BEGIN Provided data

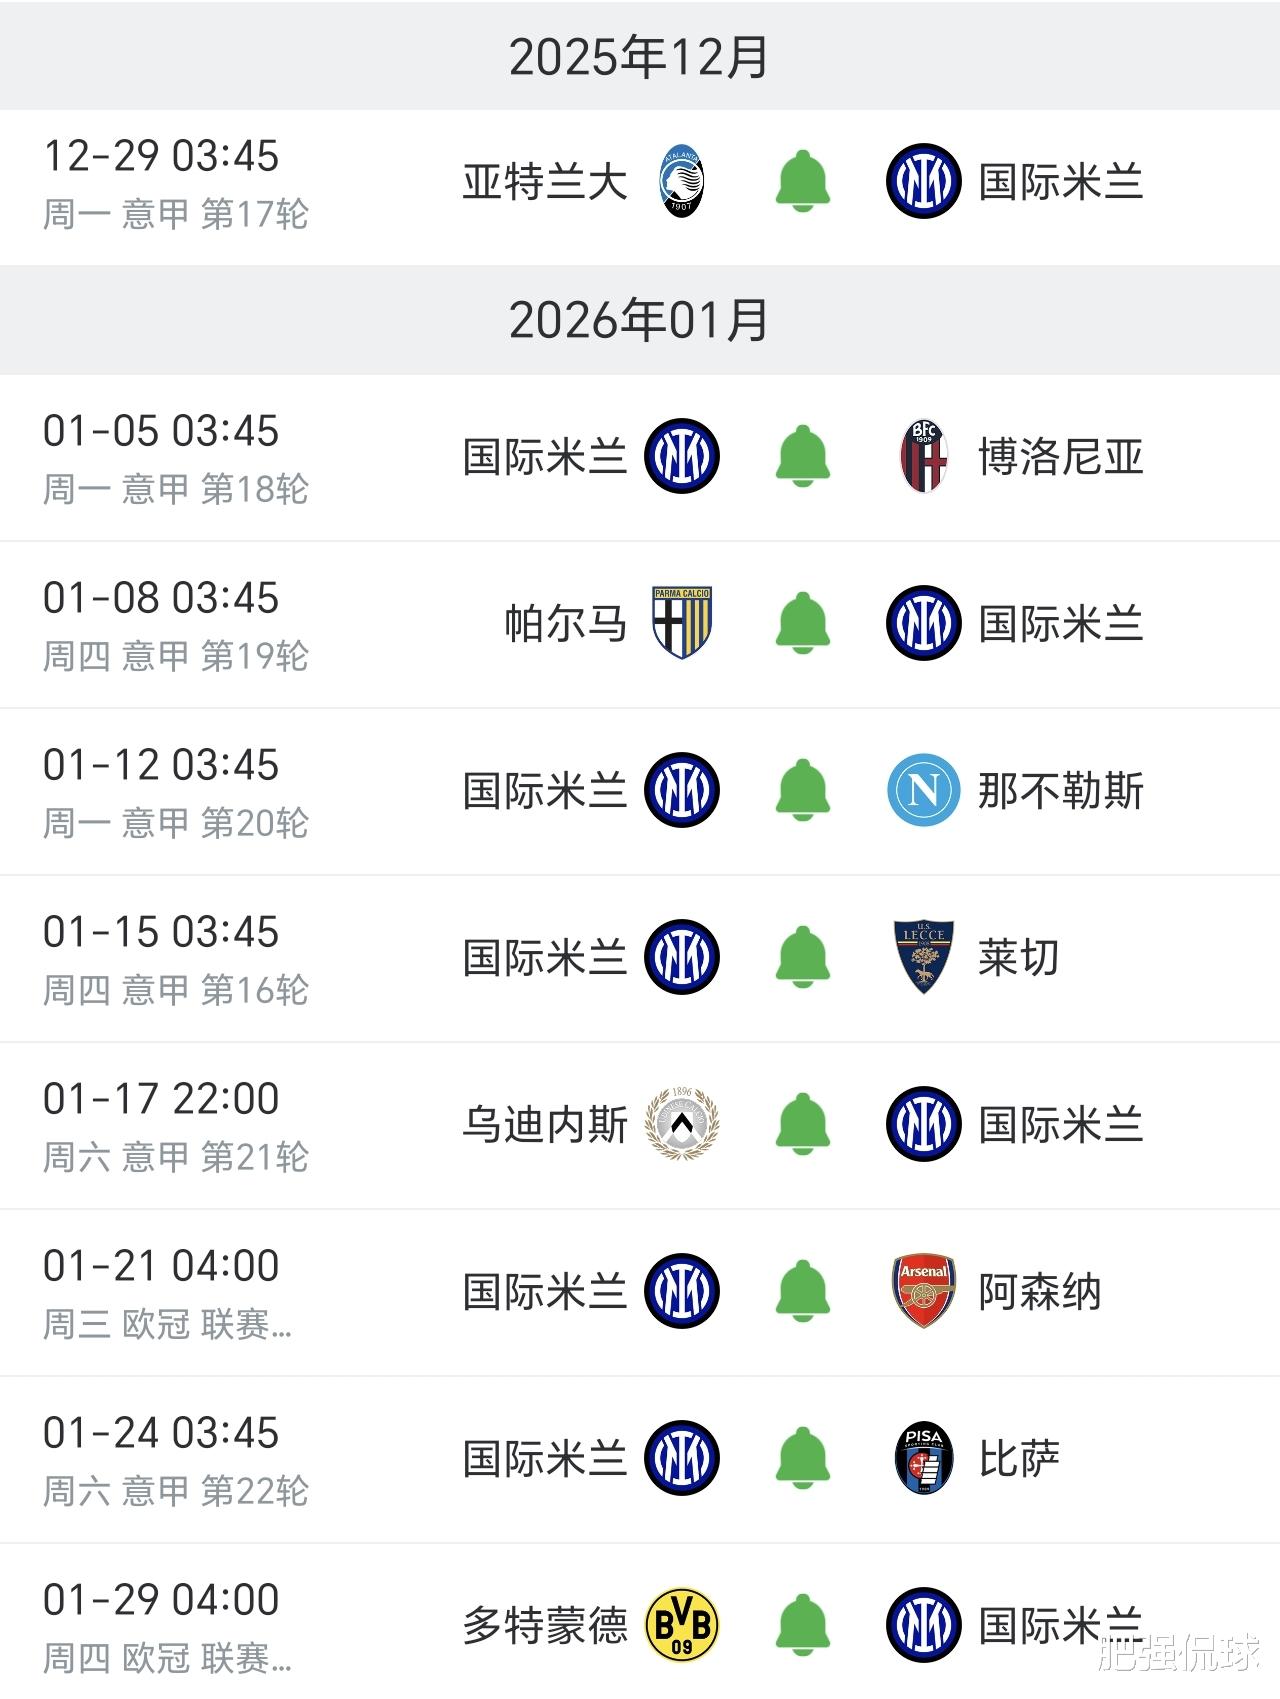Click the Udinese club crest
The height and width of the screenshot is (1699, 1280).
[x=682, y=1124]
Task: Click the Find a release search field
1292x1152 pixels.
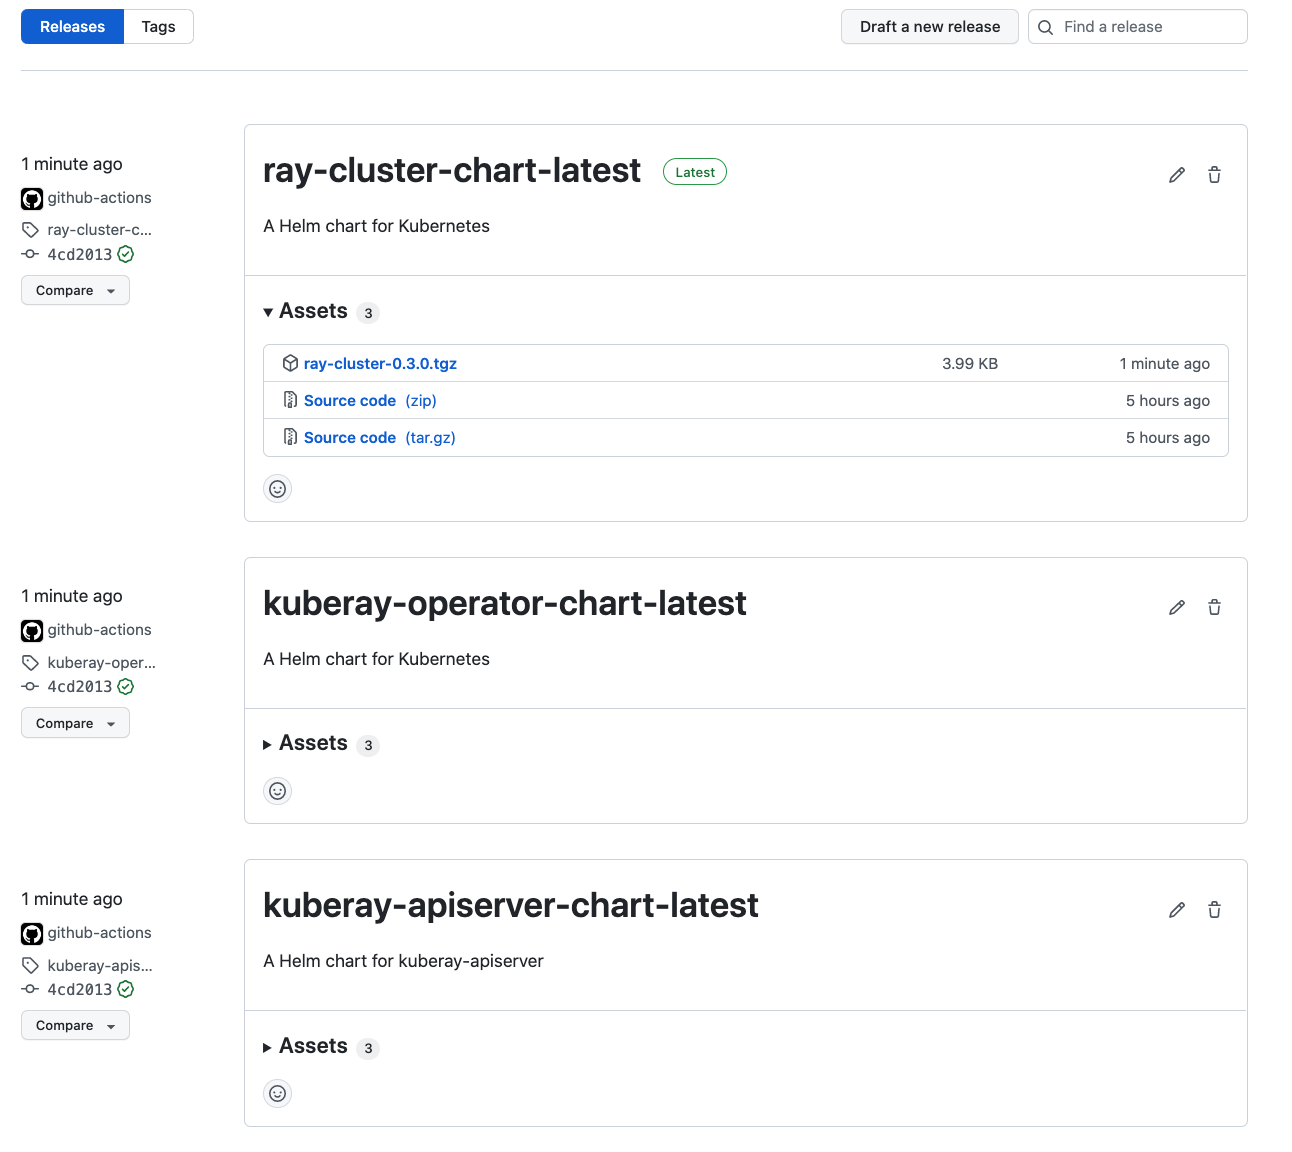Action: click(x=1137, y=26)
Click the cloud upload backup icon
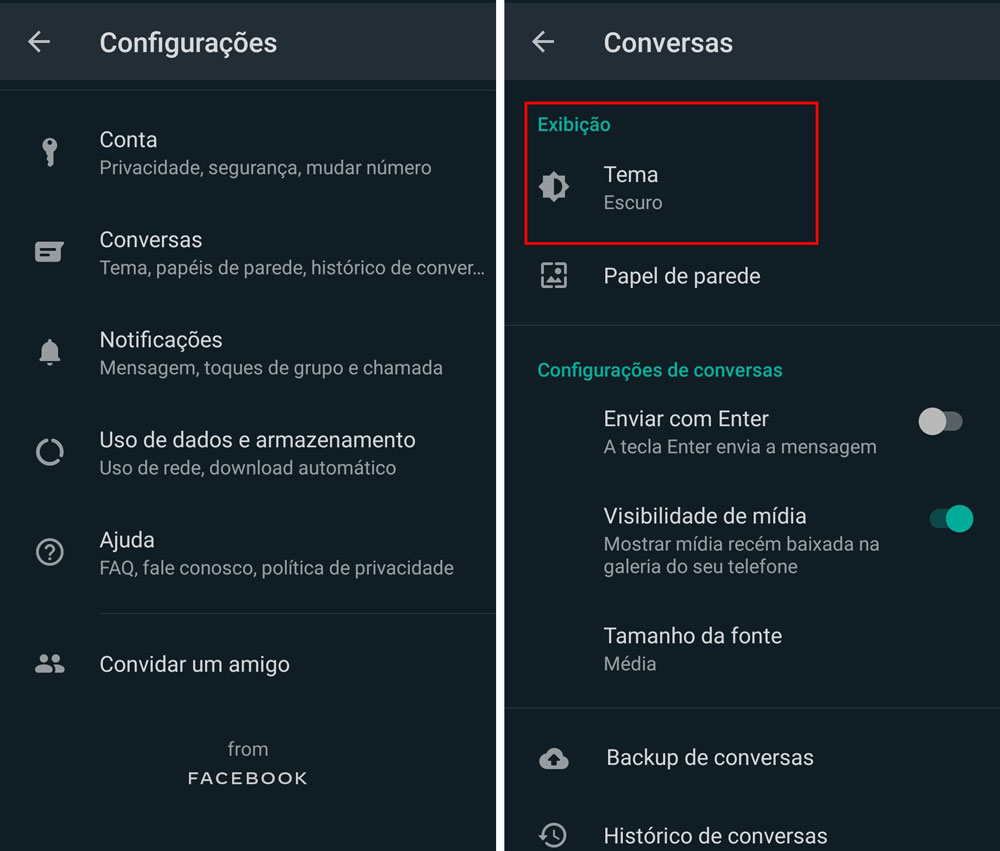Screen dimensions: 1000x851 pyautogui.click(x=554, y=758)
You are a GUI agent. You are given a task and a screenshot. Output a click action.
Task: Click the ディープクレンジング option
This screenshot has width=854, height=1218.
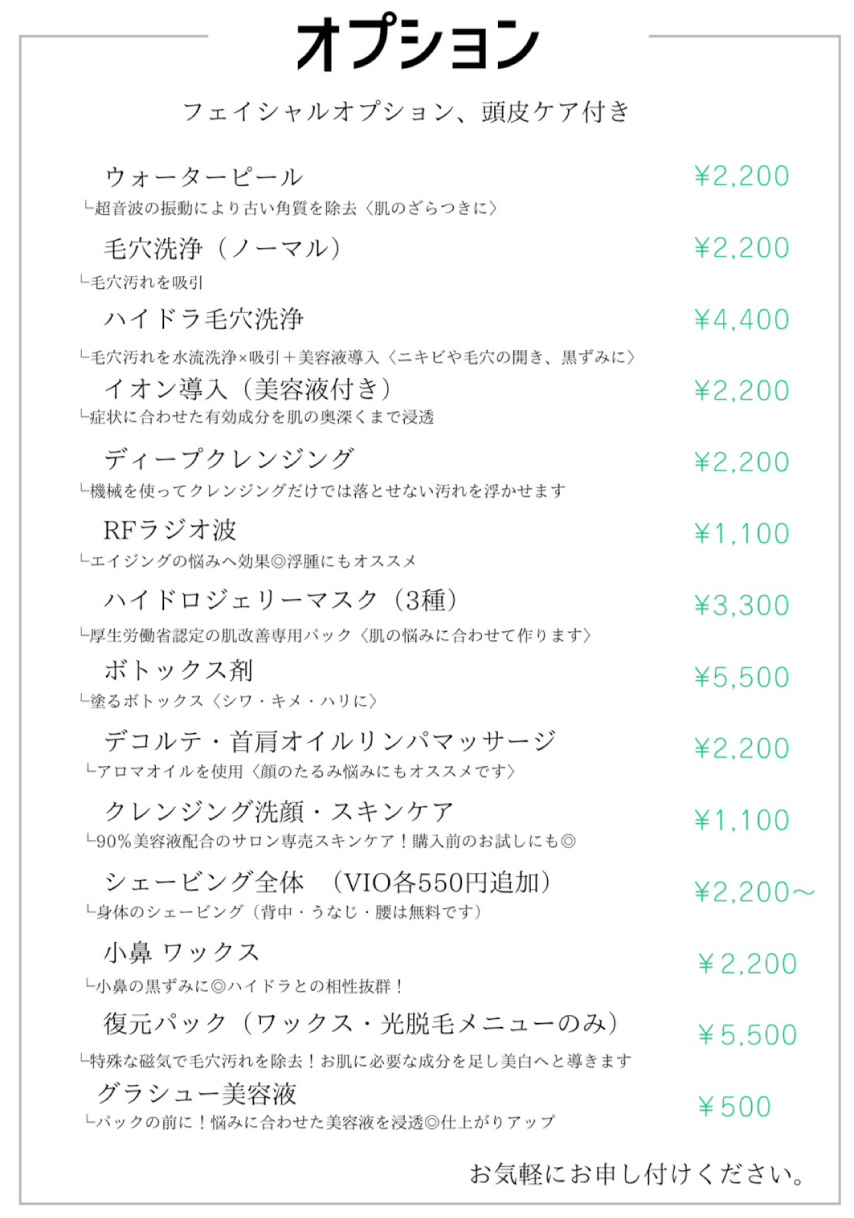click(229, 459)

END Provided data

**The problem:** Return exactly the lines running from the line with "Click the cloud upload backup icon" through the final line of the listing. Leave the pictures out.

**Answer box:**
Click the cloud upload backup icon
Screen dimensions: 1000x851 pyautogui.click(x=554, y=758)
You are a GUI agent. You are given a task and a screenshot. Output a click action.
Task: Click the ディープクレンジング option
This screenshot has width=854, height=1218.
click(229, 459)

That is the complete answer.